* _Page text_:
***
“Tick Tock, Cap’n… Tick, Tock… someone is coming!” I spent a good chunk of my childhood hoping, wishing, dreaming I could fly like Peter Pan. I never actually jumped off the roof of the garden shed, but… I climbed up there and thought about it! We’ve created a wonderfully sneaky stuffed crocodile, our homage to the creepy croc in Peter Pan who was forever stalking Captain Hook. Shannon Cuddle fleece is a fun dot and low nap fleece are the perfect pair for the top and bottom of Mr. Croc. Two widths of rick rack form his teeth and spine. And, we chose Fairfield’s luxuriously silky Poly-Fil® Supreme Fiberfill as our stuffing. The texture of this fiber filling is wonderful for toys, plus it’s washable and non-allergenic. Although he might look complex, our crocodile takes just a little while. He’s playful rather than predatory, so there’s no need to be afraid to give him a try. You’ll find him extremely huggable with a great sense of humor… except when it comes to jokes involving pirates and lost boys.
We used black buttons for the eyes, which is not the best option for younger children who like to chew on everything. You could substitute black felt circles.
Sewing Tools You Need
- Sewing Machine and standard presser foot
Fabric and Other Supplies
- ½ yard of 60″+ fleece with a texture dot pattern for the top of the croc (body and feet); we used Shannon Cuddle Dimple Dot in Dark Lime
- ½ yard of 60″ solid fleece for the bottom of the croc (body and feet); we used Shannon Solid Cuddle 3 in Dark Lime
- One 8 – 12oz bag of Poly-Fil® 100% Polyester Supreme Fiberfill; we used one complete 8oz bag to get the stuffing firmness we wanted; if you want a firmer crocodile, use a 12oz bag
- 1 yard of extra-large rick rack in white for the teeth
- ½ yard of jumbo rick rack in green for the spine
NOTE: Rick rack is measured in different ways by different manufacturers. We used by-the-yard products as opposed to packaged rick rack. For the the teeth, you need a rick rack that is ½” in the width of the trim itself, which means the total height of the “wave” is a full 1″. This way, when you stitch down the center of the rick rack with a ½ seam, the bottom of the wave will be revealed to form the teeth. For the spine, you need an even wider trim: 1″ in trim width for 2″ in total wave height. The Ribbon Retreat offers a good selection.
- Two ⅜ – ½” black buttons for eyes; we used ½” black buttons in a shiny black – we found some locally that had a faint inner circle that looked like an iris.
***
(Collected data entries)
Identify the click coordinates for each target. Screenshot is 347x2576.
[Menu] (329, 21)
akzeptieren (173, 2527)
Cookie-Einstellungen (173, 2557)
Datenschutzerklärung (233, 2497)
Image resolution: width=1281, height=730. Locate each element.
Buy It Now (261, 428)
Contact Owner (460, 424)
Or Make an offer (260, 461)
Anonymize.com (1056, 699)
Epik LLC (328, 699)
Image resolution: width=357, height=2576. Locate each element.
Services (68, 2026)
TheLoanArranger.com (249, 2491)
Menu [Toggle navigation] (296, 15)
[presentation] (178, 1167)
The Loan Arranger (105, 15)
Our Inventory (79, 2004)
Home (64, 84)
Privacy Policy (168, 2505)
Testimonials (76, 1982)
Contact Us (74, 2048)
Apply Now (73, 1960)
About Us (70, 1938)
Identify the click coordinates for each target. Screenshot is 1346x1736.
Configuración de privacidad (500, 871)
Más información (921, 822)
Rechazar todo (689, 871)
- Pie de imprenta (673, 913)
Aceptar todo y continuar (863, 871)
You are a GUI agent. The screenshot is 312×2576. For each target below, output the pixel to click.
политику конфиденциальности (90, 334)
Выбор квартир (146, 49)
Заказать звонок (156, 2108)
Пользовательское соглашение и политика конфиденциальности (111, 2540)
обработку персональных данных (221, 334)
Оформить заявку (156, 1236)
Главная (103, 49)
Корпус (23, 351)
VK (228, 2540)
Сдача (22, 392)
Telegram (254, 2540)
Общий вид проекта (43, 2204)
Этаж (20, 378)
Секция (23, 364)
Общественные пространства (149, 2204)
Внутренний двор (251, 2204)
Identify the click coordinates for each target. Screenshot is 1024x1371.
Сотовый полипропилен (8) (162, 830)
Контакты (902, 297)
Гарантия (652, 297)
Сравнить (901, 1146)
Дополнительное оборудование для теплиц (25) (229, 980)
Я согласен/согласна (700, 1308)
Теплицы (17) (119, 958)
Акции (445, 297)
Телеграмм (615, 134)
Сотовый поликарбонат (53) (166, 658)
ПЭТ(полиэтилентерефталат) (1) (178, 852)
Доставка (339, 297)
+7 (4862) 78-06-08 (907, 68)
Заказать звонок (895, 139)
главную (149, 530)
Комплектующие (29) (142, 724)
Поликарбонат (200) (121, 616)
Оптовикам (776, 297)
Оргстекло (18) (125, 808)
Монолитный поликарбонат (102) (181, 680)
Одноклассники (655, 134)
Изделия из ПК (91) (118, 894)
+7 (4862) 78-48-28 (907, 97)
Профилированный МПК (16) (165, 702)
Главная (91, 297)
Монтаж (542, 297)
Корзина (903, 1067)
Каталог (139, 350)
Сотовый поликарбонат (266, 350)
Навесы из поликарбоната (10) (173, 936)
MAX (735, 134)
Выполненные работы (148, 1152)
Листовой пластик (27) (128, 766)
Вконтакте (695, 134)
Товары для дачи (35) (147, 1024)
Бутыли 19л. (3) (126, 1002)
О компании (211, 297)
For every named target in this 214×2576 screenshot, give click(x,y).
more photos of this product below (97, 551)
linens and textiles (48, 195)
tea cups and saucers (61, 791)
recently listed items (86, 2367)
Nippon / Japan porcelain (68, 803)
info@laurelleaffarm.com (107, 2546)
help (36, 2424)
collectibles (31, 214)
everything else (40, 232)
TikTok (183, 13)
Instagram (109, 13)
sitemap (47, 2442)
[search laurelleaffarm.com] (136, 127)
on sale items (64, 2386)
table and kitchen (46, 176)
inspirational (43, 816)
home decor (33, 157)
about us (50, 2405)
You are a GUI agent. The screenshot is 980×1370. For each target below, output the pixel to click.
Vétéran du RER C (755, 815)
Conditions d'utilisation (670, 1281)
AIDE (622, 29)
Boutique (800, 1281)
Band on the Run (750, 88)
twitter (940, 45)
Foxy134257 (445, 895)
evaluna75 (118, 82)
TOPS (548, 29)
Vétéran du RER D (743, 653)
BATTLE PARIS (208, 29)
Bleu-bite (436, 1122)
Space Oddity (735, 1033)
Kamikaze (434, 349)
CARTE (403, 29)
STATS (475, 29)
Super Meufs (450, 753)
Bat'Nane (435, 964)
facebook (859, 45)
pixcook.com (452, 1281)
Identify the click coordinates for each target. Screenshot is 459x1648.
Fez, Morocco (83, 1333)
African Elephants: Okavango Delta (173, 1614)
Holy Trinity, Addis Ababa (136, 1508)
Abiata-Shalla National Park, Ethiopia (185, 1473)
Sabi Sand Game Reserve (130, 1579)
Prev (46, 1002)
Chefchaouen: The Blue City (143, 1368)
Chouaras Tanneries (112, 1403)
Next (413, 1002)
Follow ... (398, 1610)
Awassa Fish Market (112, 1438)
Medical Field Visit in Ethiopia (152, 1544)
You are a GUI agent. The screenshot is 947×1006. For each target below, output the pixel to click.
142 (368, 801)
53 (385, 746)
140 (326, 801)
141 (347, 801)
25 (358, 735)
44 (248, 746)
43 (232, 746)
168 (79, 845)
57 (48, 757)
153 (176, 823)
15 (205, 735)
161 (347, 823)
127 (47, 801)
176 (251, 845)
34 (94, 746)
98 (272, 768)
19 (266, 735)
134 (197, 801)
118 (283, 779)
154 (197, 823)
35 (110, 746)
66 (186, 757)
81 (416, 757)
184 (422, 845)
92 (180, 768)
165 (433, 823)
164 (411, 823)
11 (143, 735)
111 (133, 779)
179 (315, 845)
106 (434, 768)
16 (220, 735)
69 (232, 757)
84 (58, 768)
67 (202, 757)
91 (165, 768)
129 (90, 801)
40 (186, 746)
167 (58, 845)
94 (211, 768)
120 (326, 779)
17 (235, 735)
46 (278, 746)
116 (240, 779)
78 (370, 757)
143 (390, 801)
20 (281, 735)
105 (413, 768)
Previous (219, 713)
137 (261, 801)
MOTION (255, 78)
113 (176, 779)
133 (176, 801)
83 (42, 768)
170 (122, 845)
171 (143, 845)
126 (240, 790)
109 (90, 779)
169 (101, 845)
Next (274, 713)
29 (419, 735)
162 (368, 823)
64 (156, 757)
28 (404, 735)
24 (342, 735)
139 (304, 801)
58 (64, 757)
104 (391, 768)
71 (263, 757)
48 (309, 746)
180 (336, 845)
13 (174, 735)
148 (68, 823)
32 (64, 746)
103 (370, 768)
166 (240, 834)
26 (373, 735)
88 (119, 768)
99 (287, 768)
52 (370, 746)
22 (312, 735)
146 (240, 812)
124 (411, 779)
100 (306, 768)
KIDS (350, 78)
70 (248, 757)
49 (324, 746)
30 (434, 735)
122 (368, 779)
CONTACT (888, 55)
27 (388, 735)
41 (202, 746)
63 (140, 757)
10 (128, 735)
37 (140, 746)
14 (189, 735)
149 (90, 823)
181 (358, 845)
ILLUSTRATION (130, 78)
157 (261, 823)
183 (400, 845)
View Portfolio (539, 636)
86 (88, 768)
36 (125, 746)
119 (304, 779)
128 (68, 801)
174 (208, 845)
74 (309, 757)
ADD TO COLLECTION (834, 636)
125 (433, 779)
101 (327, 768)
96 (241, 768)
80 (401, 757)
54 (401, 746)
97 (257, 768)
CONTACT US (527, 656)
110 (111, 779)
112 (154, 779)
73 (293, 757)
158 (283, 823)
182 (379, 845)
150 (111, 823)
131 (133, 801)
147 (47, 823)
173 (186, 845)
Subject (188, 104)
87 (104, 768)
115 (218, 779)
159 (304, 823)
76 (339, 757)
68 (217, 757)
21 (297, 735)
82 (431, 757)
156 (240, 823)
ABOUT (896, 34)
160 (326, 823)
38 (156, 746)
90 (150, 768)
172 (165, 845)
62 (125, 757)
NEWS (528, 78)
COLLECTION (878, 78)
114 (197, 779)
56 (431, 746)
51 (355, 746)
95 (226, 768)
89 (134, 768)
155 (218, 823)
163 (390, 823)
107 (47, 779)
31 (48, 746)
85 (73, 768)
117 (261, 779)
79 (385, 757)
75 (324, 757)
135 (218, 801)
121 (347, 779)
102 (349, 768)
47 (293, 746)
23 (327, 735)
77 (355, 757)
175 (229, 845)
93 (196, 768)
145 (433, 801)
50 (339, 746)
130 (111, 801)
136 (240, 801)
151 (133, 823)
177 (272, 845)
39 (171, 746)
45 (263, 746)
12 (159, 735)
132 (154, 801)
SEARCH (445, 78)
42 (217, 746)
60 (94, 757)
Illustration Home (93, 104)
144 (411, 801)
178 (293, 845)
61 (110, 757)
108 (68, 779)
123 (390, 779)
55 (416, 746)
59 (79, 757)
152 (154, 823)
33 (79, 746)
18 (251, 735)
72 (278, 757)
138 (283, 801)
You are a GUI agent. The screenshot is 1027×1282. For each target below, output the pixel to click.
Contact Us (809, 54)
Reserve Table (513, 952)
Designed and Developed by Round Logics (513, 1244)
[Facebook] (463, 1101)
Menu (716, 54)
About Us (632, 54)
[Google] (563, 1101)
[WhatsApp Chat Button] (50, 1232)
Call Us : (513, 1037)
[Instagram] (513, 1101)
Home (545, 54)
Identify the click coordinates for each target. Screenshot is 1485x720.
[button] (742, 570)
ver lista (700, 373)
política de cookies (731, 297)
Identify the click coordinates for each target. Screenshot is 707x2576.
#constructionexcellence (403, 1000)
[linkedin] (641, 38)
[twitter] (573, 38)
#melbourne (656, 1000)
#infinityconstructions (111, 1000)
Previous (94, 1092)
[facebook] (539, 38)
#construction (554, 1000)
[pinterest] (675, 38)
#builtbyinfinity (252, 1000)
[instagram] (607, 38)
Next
***
Do these statements agree with the crocodile sewing project text? (a) The crocodile's teeth are made from white rick rack. (b) Black buttons are the best choice of eyes for younger children. (c) A 12oz bag of fiberfill was used for the crocodile shown. For each, answer yes or no and quote the deciding words from the text.

(a) Yes: "1 yard of extra-large rick rack in white for the teeth"
(b) No: "which is not the best option for younger children who like to chew on everything"
(c) No: "we used one complete 8oz bag to get the stuffing firmness we wanted"